At this point, I found that the thick felt made reinstalling the ink pad inconvenient. I had to force my small flannel “envelope” into the space and almost couldn’t get the metal anchoring bar into what little fabric peeked through. There are adjustments that I can make to subsequent inkpads to assist reinstallation, but I did get this to work as is.
It became obvious, though, that in spite of keeping my measurements correct, the new ink pad will be ever so slightly too short (this is because the felt is thicker than the original), so I will increase my flannel’s finished length to compensate.

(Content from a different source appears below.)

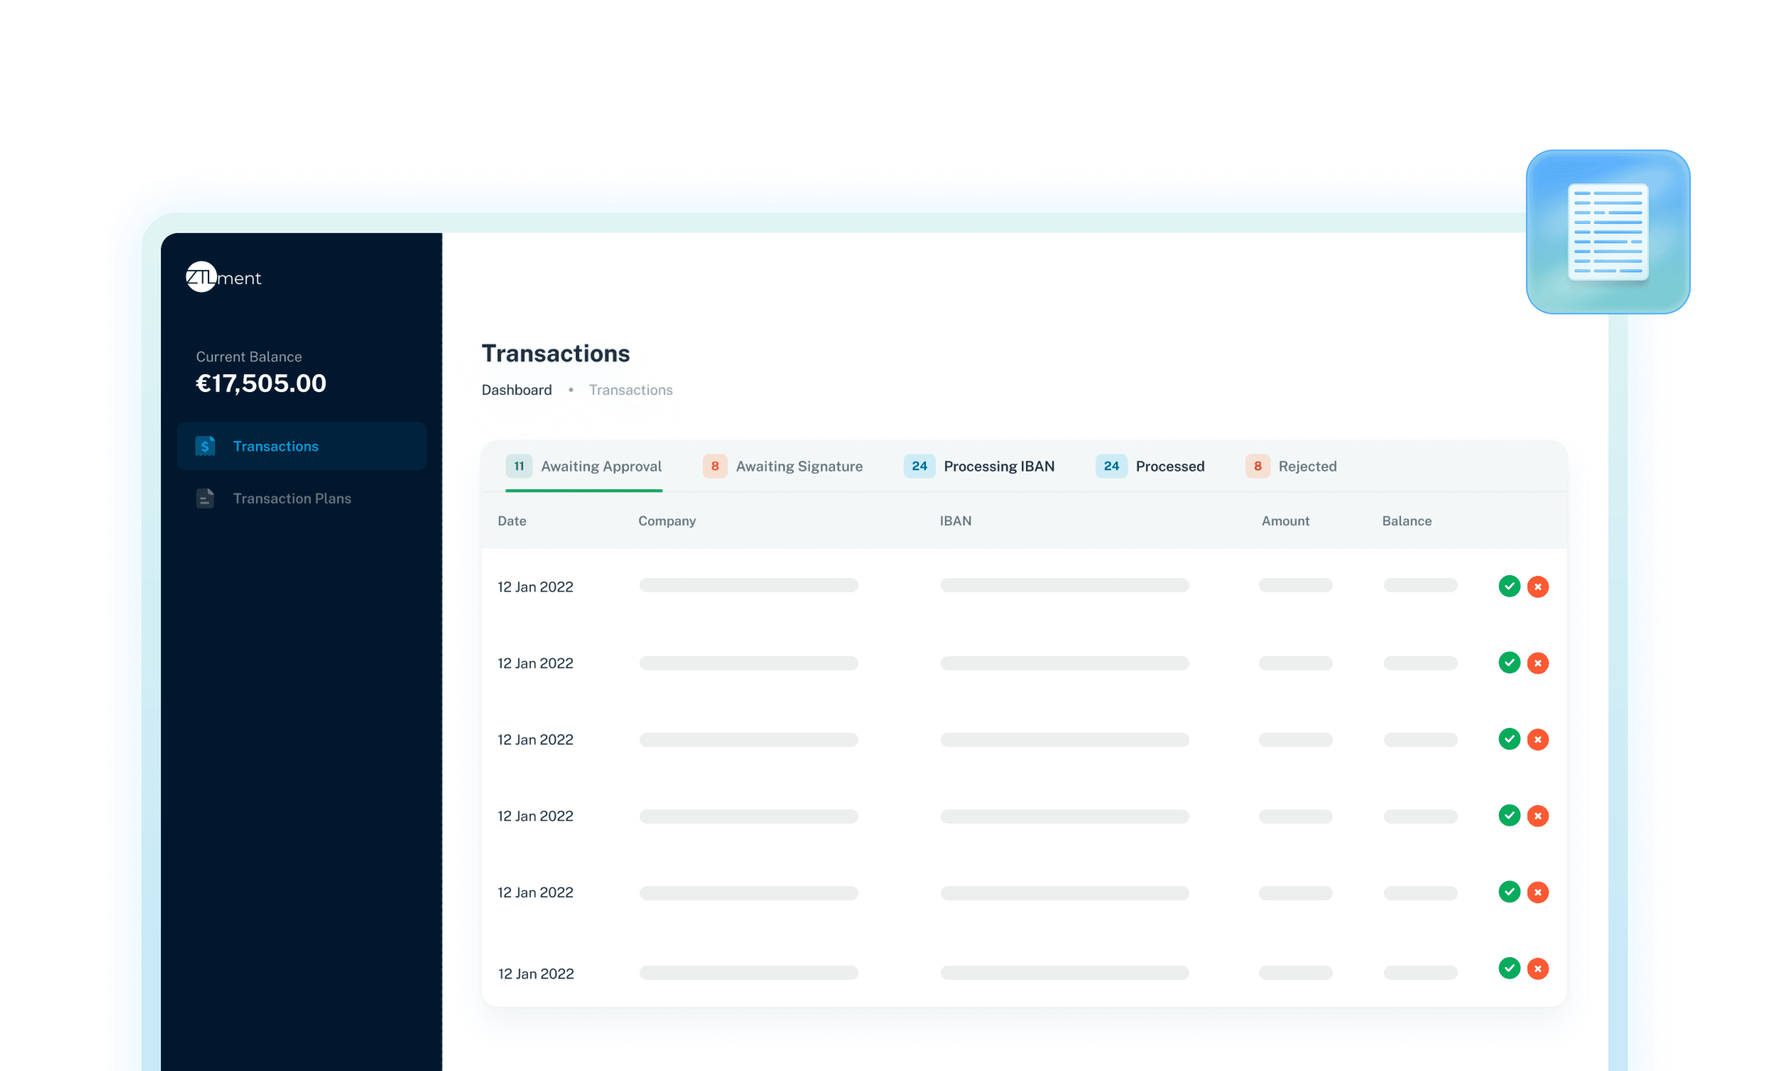The height and width of the screenshot is (1071, 1779).
Task: Reject the fourth transaction row
Action: (x=1538, y=816)
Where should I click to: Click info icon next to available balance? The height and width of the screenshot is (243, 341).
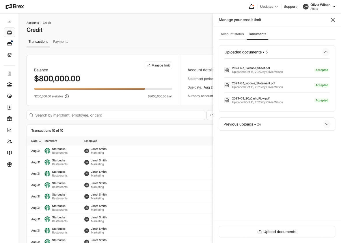[67, 96]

6. Make any adjustments you deem necessary, stitch the last edge, then reassemble your mimeograph.
Sizing your ink pad
This tutorial was based on an original, unused Heyer Lettergraph 60 ink pad. In preparing to use my first stencil, however, I found that the original design’s measurements would not allow ink to fill a standard postcard-sized piece of paper to its edges (in the US, commercially available postcards are 4.25×5.5 inches in size – conveniently, this is one quarter of a standard letter sized piece of paper [8.5×11 inches]). The mimeograph body can accommodate that size, but for some reason the original ink pad is narrower than the mimeograph body.

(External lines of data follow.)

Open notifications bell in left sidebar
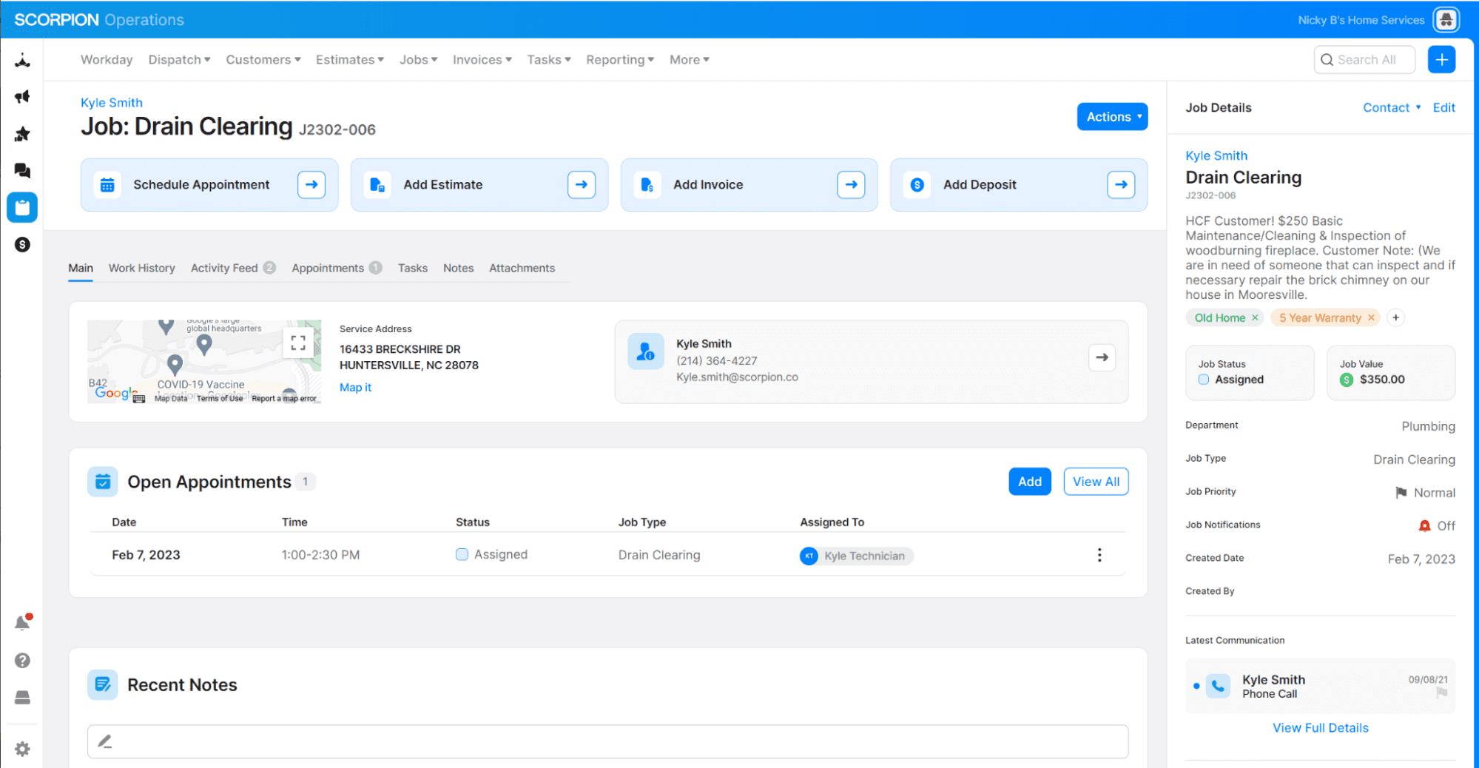 (22, 623)
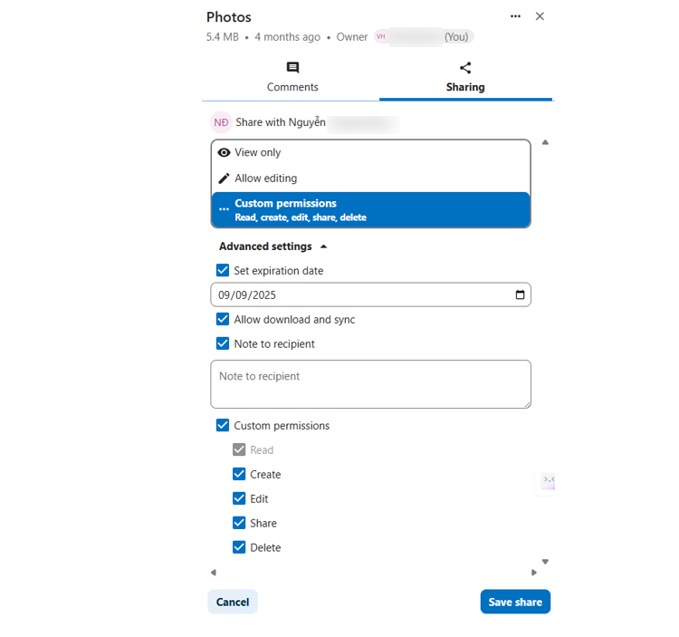Image resolution: width=679 pixels, height=637 pixels.
Task: Click the scroll down arrow
Action: point(545,563)

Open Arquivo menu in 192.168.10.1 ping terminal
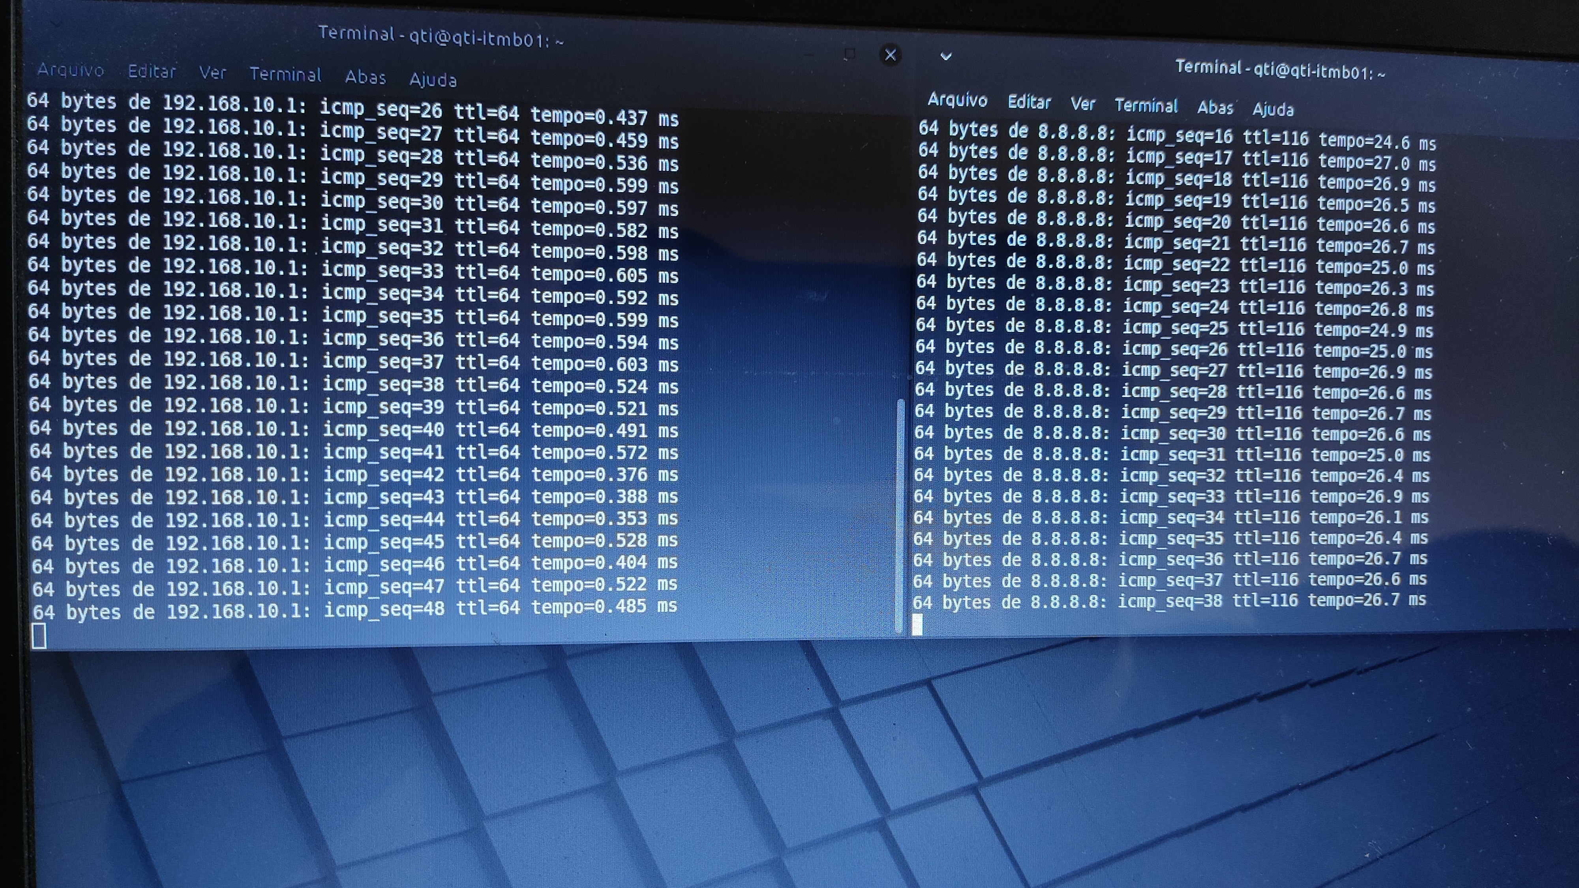(x=70, y=70)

My first stencil is going to be a template for Lettergraph 60 stencil headers – the card header that allows the stencil to be mounted on the duplicator:
You’ll notice that it’s wider than the 5.5 inches I have available to print on. By making the templates a quarter inch narrower, I’ll be able to print them on postcard stock. Unfortunately, because my ink pad is only 5 inches across, there’s half an inch of my stencil that won’t receive ink:
In order to achieve ink placement across the entirety of a postcard, I’m going to have to make a larger ink pad. I’ll keep the ones I’ve already made to use with color inks when they’ll only appear in the interior of postcard images. My new ink pad will be designed to fit 5.5 inches of the width of the mimeograph (out of a total width of 6 inches). Since I’ll be applying ink manually to the ink pad, it won’t matter that the perforated ink-flow-through section is significantly smaller than the ink pad.

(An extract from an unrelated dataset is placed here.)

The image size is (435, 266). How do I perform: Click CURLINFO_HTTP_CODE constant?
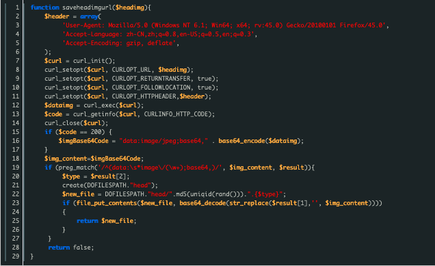pos(176,114)
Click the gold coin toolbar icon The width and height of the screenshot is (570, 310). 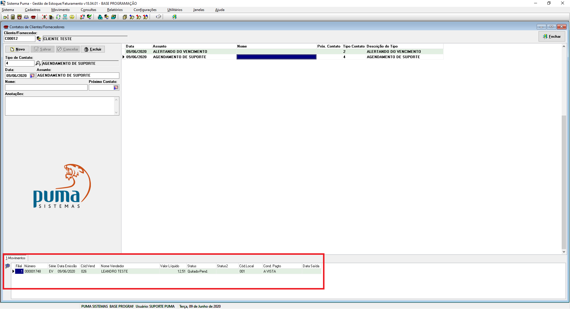click(x=72, y=17)

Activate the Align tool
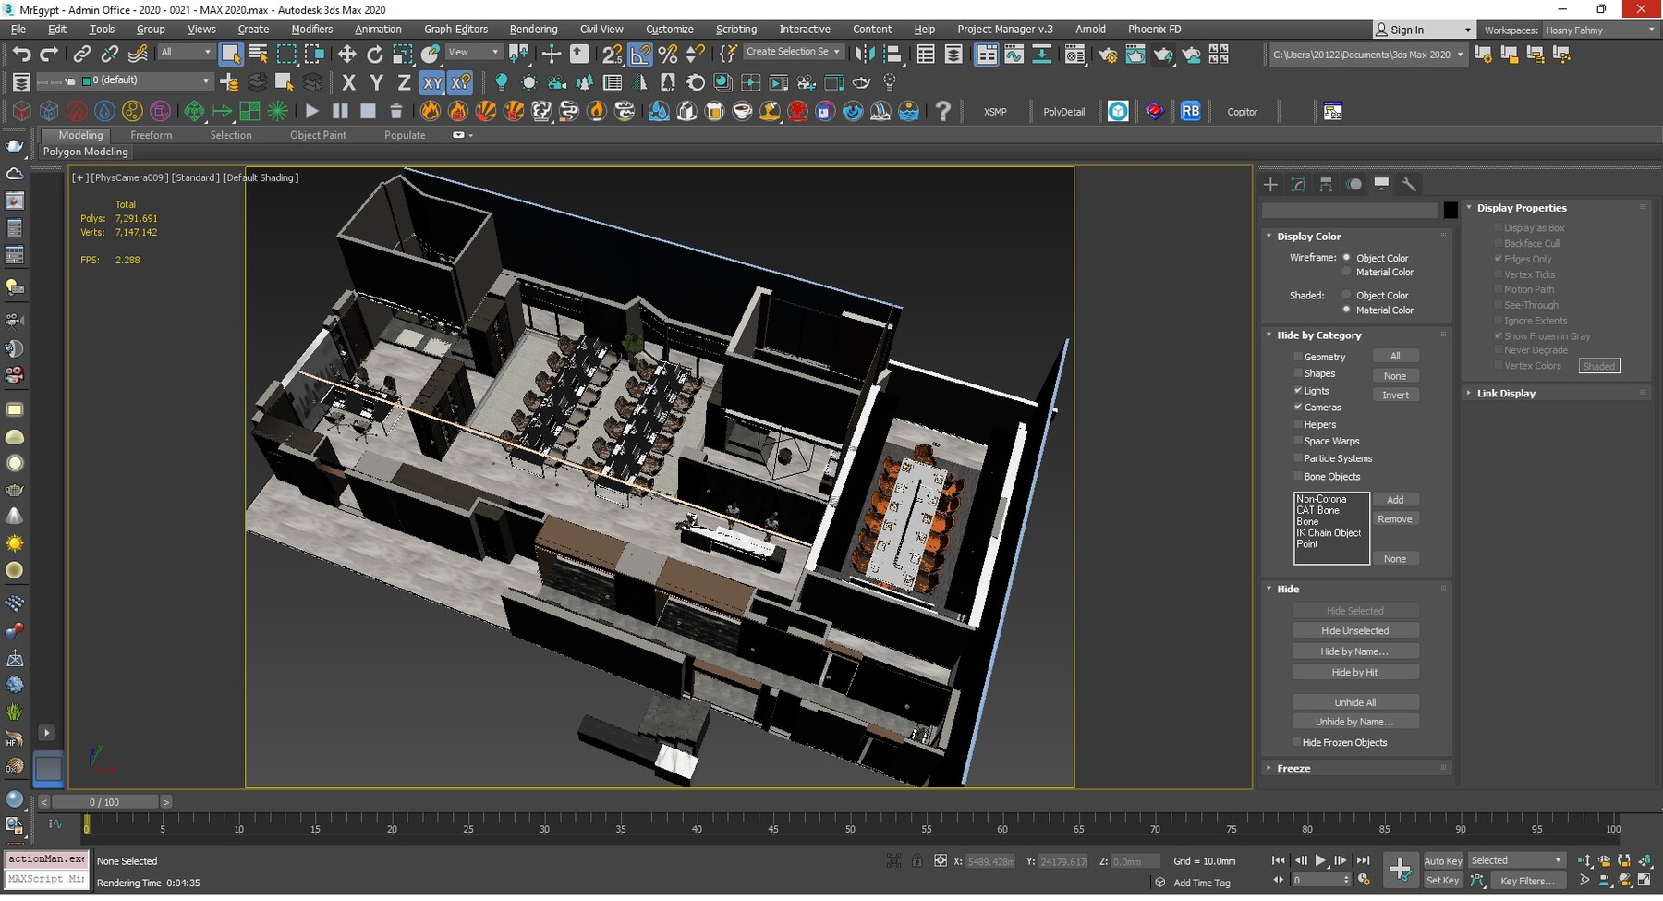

Here are photos to show the Heyer’s original ink pad in relation to its metal mimeograph frame. These will help you get a sense of the relationship between the perforated ink flow-through section and the felt layer so that you can experiment and come up with your own ink pad pattern. The felt layer extends from edge to edge (top to bottom) along the face of the mimeograph but is narrower than the metal frame (left to right). The felt and flannel extend about a quarter inch beyond the ink flow-through section in the other direction but do not extend the full 6 inches all the way across.
As I’ve not yet tested this mimeograph, I can only offer my theory that a felt layer will be useful in cases when you don’t want to fill the ink reservoir, because it allows the ink pad to hold more ink than it would if it were just a single layer of flannel. Since I’ll be making my first prints with unthinned Riso ink, I’ll be applying ink directly to my ink pad.
- A double layer of flannel can be used if no felt is available or desired.
- If your flannel has an obvious “nap” (with one side fulled [fluffed] more than the other), the fluffier side should be up for paste ink. The smooth side should be up for liquid ink.